Motivations et risques
Quant aux motivations du vol de doses du vaccin, une source requérant l'anonymat, opérant dans cette campagne, nous a assuré que la motivation première serait vraisemblablement la peur de la pandémie et le désir de se faire vacciner. « Ceci alors qu'on ne figure pas parmi les bénéficiaires prioritaires », nous explique notre source. Le risque dans ce cas de figure serait une mauvaise utilisation dans des conditions inadéquates tout en échappant aux radars et des statistiques de la campagne, ajoute cette source.

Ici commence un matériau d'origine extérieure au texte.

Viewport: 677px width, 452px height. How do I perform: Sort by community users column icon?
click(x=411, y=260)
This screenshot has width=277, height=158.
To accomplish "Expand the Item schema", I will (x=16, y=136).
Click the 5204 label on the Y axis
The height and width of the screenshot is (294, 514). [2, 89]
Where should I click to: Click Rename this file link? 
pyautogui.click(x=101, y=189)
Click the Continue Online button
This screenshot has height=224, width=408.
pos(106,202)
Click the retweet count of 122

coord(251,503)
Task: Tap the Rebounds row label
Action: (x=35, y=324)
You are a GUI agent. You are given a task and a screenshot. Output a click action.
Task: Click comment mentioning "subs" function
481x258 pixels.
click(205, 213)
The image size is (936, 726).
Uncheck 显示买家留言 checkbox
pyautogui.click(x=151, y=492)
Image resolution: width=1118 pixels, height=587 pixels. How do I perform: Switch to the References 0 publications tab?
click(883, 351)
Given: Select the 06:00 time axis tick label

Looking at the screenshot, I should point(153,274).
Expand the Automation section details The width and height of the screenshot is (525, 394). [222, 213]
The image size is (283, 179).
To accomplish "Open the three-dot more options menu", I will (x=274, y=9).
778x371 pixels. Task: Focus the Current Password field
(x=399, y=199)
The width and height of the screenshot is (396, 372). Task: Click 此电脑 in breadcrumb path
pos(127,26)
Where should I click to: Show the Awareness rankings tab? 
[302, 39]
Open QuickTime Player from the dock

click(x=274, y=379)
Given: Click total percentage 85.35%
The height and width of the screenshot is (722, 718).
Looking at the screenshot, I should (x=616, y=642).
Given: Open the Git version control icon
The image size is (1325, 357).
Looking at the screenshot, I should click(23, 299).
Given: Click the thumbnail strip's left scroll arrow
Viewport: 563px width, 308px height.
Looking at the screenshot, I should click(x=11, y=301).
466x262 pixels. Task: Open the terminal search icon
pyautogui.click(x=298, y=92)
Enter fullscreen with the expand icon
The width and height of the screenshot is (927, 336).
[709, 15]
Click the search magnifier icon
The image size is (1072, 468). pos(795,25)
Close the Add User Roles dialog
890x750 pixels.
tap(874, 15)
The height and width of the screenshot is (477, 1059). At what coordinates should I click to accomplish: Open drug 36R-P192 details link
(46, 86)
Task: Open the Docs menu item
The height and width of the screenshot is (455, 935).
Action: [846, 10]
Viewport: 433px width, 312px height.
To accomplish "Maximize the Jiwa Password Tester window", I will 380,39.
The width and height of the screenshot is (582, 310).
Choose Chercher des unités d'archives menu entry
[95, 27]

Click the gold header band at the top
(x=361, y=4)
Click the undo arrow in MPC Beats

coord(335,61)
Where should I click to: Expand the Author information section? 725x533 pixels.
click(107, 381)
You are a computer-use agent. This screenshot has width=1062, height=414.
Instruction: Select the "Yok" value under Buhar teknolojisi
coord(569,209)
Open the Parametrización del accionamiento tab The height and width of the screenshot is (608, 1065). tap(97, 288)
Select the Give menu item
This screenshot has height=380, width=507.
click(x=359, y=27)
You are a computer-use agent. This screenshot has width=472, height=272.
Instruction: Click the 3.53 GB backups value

« Entre réussir la campagne de vaccination et sa sécurisation, il faut savoir respecter ses troupes, valoriser leur travail, préserver leur dignité et ne pas plomber leur moral davantage. Les infirmiers dans les quatre coins du Maroc sont profondément mobilisés et mus par leur patriotisme mais ils sont à bout de leurs forces et de leurs patience », met en garde Belline. De son côté Ibrahimi en appelle à ne pas parasiter le grand succès de la campagne par une « gestion de crise » approximative. « Trêve de politique de l'autruche. Le ministère doit faire face à ses responsabilités vis-à-vis de son personnel et de jouer son rôle ! », concluent les syndicalistes.